▶ **Task statement**:
Say how many lines of the listing below include the word "will", with no other output.

▶ **Data extracts**:

:::::

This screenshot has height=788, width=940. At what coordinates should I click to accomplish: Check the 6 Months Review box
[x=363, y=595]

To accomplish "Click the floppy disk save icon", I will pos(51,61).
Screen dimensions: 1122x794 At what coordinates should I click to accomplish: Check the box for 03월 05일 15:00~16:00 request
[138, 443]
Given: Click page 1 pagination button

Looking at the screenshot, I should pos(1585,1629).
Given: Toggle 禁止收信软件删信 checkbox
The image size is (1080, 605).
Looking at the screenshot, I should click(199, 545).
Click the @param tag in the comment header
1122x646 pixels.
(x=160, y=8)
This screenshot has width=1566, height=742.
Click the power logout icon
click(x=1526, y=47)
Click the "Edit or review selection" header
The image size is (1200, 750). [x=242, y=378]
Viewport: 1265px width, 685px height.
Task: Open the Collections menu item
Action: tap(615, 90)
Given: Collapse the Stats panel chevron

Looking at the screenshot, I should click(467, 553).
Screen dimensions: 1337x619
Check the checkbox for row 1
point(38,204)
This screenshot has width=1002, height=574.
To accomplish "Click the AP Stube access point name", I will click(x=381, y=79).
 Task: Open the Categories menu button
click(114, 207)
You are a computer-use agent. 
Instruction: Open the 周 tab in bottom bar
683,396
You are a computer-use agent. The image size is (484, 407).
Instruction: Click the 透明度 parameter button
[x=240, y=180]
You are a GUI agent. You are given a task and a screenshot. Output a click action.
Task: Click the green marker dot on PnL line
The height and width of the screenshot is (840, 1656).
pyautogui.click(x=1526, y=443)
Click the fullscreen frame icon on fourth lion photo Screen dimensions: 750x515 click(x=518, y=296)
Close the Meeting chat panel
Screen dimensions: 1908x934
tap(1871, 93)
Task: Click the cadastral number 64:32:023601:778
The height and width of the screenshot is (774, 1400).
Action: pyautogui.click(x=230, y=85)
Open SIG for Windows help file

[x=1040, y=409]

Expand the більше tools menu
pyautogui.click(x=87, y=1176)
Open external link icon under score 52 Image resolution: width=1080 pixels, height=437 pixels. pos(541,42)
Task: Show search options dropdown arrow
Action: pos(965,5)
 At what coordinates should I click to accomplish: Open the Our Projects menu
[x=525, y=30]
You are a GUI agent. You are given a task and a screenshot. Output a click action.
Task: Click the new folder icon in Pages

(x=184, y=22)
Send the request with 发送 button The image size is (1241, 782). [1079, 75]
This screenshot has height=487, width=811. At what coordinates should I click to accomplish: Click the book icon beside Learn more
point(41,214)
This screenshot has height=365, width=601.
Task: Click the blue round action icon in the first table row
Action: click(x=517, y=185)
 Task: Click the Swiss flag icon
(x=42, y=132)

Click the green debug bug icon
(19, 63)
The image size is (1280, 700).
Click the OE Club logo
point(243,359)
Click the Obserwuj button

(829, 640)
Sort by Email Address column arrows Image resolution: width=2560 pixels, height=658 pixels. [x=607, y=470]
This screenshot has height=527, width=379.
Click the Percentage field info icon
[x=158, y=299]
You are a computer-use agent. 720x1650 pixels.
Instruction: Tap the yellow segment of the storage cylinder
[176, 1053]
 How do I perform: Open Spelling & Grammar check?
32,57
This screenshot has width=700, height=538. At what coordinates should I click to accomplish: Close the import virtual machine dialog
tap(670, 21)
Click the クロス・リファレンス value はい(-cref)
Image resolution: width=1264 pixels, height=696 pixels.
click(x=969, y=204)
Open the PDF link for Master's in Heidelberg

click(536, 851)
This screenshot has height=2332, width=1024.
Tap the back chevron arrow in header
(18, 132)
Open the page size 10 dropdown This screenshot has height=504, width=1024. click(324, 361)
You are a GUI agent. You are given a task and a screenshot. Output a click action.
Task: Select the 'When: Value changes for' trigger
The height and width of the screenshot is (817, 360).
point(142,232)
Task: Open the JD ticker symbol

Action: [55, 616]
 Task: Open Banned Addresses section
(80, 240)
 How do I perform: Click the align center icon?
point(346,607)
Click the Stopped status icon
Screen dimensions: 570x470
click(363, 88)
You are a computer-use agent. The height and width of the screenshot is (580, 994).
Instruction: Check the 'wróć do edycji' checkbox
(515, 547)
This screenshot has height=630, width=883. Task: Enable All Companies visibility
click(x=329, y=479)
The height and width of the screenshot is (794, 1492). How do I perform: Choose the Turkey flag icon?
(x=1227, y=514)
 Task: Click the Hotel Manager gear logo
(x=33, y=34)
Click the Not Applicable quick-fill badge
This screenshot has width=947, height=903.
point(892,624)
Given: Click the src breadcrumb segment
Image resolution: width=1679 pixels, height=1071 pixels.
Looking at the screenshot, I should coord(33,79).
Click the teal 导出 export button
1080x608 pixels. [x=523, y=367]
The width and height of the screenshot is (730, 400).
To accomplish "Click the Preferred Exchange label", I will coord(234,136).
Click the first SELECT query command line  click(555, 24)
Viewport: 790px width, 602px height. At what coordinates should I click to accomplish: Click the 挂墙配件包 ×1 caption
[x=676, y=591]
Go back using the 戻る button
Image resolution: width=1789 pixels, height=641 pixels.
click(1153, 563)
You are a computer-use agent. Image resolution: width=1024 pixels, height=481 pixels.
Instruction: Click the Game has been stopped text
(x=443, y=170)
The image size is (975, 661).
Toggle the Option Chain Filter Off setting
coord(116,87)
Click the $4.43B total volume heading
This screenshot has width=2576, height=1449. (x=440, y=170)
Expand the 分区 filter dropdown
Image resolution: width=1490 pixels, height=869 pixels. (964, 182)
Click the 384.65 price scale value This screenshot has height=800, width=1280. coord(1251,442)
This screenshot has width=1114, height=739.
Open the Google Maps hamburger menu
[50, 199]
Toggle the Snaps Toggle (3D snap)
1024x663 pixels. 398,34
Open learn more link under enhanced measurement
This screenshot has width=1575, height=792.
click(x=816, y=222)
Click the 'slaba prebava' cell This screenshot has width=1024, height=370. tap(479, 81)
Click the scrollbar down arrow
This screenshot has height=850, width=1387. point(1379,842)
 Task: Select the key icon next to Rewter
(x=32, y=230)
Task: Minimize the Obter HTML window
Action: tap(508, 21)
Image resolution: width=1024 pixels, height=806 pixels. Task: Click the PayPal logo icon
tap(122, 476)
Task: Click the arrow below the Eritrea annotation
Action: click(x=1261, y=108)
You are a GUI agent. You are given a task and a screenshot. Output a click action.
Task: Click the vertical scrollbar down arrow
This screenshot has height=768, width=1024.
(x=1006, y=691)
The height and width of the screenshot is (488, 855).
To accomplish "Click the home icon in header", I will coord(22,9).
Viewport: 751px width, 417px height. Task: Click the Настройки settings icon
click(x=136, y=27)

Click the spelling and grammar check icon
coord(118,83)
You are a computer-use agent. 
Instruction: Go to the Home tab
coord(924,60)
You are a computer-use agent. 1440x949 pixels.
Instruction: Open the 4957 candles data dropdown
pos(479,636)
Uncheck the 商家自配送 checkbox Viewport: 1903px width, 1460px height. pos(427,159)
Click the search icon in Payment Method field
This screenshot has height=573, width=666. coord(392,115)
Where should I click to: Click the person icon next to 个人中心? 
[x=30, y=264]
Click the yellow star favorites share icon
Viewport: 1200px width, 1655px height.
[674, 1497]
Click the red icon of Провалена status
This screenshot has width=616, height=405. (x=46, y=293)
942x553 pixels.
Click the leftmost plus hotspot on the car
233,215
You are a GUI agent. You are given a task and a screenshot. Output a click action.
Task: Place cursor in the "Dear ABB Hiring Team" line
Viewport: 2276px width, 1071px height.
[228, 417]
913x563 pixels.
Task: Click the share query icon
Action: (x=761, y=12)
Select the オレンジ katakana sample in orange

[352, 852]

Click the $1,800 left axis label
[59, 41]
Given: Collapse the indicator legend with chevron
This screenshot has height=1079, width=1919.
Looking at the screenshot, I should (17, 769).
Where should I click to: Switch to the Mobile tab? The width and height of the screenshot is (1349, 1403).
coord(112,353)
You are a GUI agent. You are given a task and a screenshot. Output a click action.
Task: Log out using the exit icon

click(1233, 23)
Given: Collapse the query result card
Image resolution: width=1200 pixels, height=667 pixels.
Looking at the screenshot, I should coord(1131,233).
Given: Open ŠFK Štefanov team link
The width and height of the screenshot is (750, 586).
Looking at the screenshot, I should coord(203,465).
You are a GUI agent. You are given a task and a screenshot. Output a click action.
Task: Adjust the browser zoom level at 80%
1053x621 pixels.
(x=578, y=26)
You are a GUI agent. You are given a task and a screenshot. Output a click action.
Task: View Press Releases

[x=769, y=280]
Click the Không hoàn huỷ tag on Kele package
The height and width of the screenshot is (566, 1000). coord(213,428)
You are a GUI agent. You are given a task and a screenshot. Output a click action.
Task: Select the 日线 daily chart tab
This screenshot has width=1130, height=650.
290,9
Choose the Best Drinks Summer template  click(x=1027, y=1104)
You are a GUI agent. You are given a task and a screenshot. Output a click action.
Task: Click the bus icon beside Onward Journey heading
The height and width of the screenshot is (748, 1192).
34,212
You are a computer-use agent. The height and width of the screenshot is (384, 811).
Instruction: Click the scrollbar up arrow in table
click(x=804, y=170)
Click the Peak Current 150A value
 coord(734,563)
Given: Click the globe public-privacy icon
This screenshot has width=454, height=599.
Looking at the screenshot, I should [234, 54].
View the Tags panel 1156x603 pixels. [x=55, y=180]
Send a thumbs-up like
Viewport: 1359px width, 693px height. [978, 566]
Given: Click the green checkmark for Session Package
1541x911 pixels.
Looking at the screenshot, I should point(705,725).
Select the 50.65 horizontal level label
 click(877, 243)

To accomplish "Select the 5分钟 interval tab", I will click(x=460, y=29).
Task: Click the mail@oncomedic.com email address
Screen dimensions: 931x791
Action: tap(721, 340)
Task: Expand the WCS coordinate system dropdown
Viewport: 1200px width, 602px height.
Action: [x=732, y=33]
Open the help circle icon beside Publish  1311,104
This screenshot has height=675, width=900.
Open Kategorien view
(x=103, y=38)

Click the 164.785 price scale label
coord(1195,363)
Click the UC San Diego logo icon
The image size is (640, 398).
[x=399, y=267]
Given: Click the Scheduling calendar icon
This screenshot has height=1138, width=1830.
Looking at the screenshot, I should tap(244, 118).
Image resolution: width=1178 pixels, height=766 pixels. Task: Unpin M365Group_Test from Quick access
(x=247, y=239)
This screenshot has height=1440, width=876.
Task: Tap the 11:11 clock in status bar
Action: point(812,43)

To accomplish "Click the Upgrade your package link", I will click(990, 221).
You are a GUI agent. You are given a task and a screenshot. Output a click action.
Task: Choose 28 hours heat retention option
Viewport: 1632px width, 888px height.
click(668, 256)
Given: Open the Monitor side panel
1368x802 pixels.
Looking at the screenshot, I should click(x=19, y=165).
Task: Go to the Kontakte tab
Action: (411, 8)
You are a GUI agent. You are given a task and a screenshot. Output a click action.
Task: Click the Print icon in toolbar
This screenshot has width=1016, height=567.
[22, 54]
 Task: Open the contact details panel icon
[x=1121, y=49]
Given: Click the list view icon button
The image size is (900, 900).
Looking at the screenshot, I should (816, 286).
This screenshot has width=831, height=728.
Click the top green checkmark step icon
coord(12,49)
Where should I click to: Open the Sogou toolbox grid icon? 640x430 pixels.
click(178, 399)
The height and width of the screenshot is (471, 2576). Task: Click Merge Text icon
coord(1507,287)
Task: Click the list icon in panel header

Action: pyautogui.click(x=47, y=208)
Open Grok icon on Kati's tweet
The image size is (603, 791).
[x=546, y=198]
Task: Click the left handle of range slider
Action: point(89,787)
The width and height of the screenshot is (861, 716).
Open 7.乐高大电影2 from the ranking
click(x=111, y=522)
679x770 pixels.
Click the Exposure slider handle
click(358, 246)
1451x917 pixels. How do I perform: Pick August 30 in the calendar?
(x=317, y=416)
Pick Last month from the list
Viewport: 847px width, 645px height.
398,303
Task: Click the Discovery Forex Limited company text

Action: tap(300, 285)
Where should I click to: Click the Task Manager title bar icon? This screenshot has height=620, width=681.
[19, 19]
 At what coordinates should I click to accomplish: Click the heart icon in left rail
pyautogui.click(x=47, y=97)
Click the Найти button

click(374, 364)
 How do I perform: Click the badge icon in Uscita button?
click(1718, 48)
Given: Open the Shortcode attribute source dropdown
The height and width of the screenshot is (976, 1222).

:::::

▶ **Reply**:
6